[Data extracted from a collection]
=======
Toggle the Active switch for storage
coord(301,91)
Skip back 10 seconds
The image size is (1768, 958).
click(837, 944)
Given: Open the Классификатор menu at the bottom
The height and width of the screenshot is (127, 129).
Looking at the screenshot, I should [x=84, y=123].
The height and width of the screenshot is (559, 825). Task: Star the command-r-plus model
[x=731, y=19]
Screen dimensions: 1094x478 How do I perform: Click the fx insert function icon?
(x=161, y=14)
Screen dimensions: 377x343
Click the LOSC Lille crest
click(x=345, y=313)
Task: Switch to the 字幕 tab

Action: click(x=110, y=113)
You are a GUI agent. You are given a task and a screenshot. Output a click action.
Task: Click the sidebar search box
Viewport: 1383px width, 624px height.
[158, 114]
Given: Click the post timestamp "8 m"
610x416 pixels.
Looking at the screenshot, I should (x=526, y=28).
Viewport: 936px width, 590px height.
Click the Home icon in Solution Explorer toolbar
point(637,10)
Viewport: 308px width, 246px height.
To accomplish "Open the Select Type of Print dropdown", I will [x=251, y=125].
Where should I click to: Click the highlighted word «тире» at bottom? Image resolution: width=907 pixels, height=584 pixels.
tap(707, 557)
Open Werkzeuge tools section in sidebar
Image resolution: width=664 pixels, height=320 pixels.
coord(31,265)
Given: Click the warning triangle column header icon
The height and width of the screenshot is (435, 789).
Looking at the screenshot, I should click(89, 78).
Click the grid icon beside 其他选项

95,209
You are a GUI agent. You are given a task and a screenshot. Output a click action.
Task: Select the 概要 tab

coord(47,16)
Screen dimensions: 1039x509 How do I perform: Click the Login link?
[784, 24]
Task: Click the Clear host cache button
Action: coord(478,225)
=======
Task goal |
Which lines above carry the string "Open"? Copy those lines.

Problem solution |
Given: Open the Классификатор menu at the bottom
To accomplish "Open the Select Type of Print dropdown", I will [x=251, y=125].
Open Werkzeuge tools section in sidebar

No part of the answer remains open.